◆ **Trecho da página**:
= = = = = = =

O BAR OK AINDA EXISTE

*Jorge Gama


Nas décadas de 50, 60 e 70, em Nova Iguaçu, já existia o que agora chamamos de “bares temáticos”.

A Av. Marechal Floriano era cenário da existência desses bares de clientela específica, mas havia um que abrigava todas às tendências.

Embora a Sorveteria Fla-Flu não fosse um bar, é nessa calçada até a estação ferroviária que encontraríamos os bares e restaurantes com seus respectivos públicos.

O Bar do Rechuem, Paulistinha e Miguel Abdala, recebiam os turfistas da cidade, e seu Antônio Alfaiate, cantava trechos de óperas italianas quando acertava um “acumulado de ponta”.

A nova instalação e decoração do novo Beirute impressionava. As paisagens do mundo árabe e o atendimento afável do Zezinho, abrigava a comunidade árabe e todos lá eram chamados de “primos”.

Depois da praça, em frente à antiga Prefeitura, num sobrado, havia a Cantina do Nino. Era a comida italiana e seus adeptos.

O próximo bar era o Rex, onde a especialidade era outra: “A sopa da madrugada”. Era uma espécie de “fim de linha”. Todos os que já não tinham mais para onde ir ou que haviam passado por todos os bares ou festas, se juntavam aos fregueses permanentes do Bar Rex e ali ficavam até o fim da madrugada e início da manhã.

Na mesma calçada, um pouco mais adiante, ficava o armazém do seu Luiz, pai do Américo Perez Valente, que frequentava todos os bares e conhecia e conhecia todas as bebidas. Conheci o Amareto pelas mãos do Américo, do qual me tornei “compadre” e amigo de vida inteira.

A juventude se aglomerava no Big Bar, do Lúcio Laborinhas, filho do Sr. Xavier e se esparramava até a Av. Irene, porta de entrada do salão de baile do Esporte Clube Iguaçu.

A leiteria da Lolita e do Ernani, que sem nenhum merecimento tinha o apelido de “Lobisomem”, era uma casa calma e sem nenhuma turbulência. O apelido, portanto, não tinha nenhum fundamento aparente.

O próximo era o Bar Brasil, reduto da antiga União Democrática Nacional (UDN), aquela altura extinta pela ditadura. Era um bar conservador, com cenário antigo, austero e silencioso.

O próximo dessa geografia de bares da Av. Marechal Floriano seria ele. Não era sofisticado, mas era moderno para época. Com fórmica e aço inoxidável nos balcões. Às portas talvez fossem largas, não posso afirmar porque nunca as vi fechadas. Aliás, é por isso que não sei bem se haviam portas. Este era o cenário físico do Bar Ok. Porém, havia outro, o cenário humano, este era diferente de todos os outros bares, pois era o local de todas as “tribos”.

= = = = = = =

◆ **Extrato dos dados**:

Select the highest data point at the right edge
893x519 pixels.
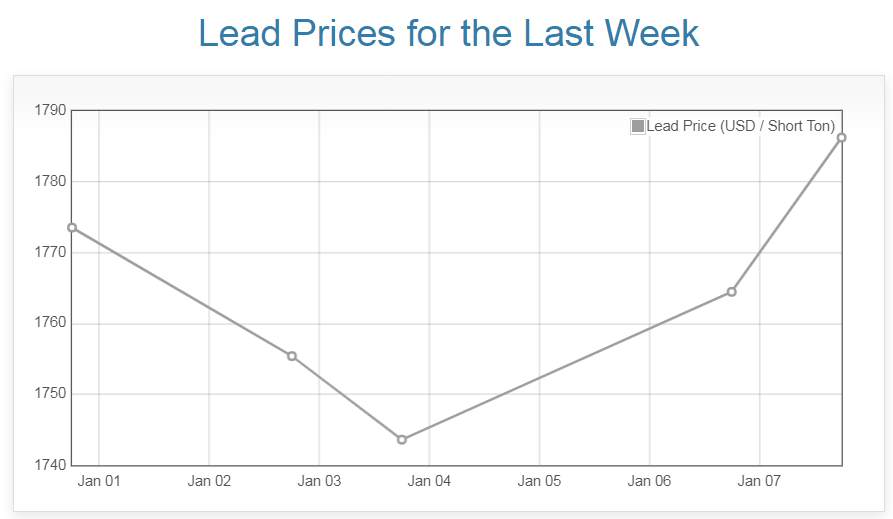pos(842,138)
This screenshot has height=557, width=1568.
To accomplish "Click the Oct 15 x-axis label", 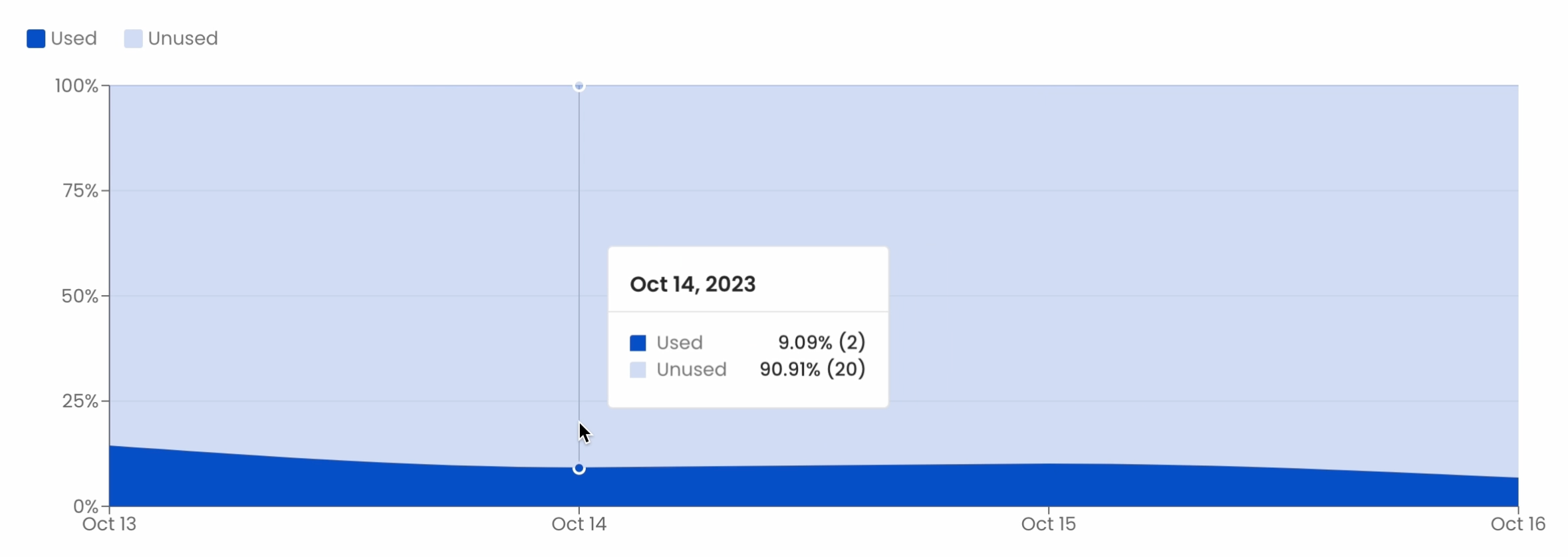I will [x=1049, y=524].
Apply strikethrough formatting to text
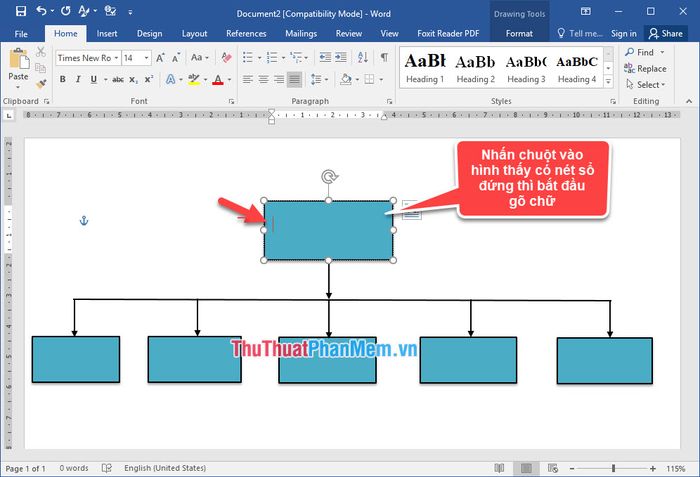700x477 pixels. 118,79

= = = = = = =

◆ **Tarefas solicitadas**:
1. Liste todos os nomes de estabelecimentos que contêm a palavra “Bar” no texto sobre os bares de Nova Iguaçu.
2. Com base no texto sobre os bares de Nova Iguaçu, indique se cada afirmação é verdadeira (sim) ou falsa (não) e cite as palavras do texto que o comprovam: (a) A Cantina do Nino ficava num sobrado em frente à antiga Prefeitura. (b) O Bar Brasil era um bar moderno, com fórmica e aço inoxidável nos balcões. (c) A Sorveteria Fla-Flu era um dos bares da avenida.
3. Reproduza fielmente, do texto sobre os bares de Nova Iguaçu, tudo o que vai de “O próximo bar” até “Esporte Clube Iguaçu.”.

◆ **Respostas por tarefa**:
1.
Bar do Rechuem
Bar Rex
Big Bar
Bar Brasil
Bar Ok

2.
(a) Sim: “em frente à antiga Prefeitura, num sobrado, havia a Cantina do Nino”.
(b) Não: “Era um bar conservador, com cenário antigo, austero e silencioso.”
(c) Não: “Embora a Sorveteria Fla-Flu não fosse um bar”.

3.
O próximo bar era o Rex, onde a especialidade era outra: “A sopa da madrugada”. Era uma espécie de “fim de linha”. Todos os que já não tinham mais para onde ir ou que haviam passado por todos os bares ou festas, se juntavam aos fregueses permanentes do Bar Rex e ali ficavam até o fim da madrugada e início da manhã.

Na mesma calçada, um pouco mais adiante, ficava o armazém do seu Luiz, pai do Américo Perez Valente, que frequentava todos os bares e conhecia e conhecia todas as bebidas. Conheci o Amareto pelas mãos do Américo, do qual me tornei “compadre” e amigo de vida inteira.

A juventude se aglomerava no Big Bar, do Lúcio Laborinhas, filho do Sr. Xavier e se esparramava até a Av. Irene, porta de entrada do salão de baile do Esporte Clube Iguaçu.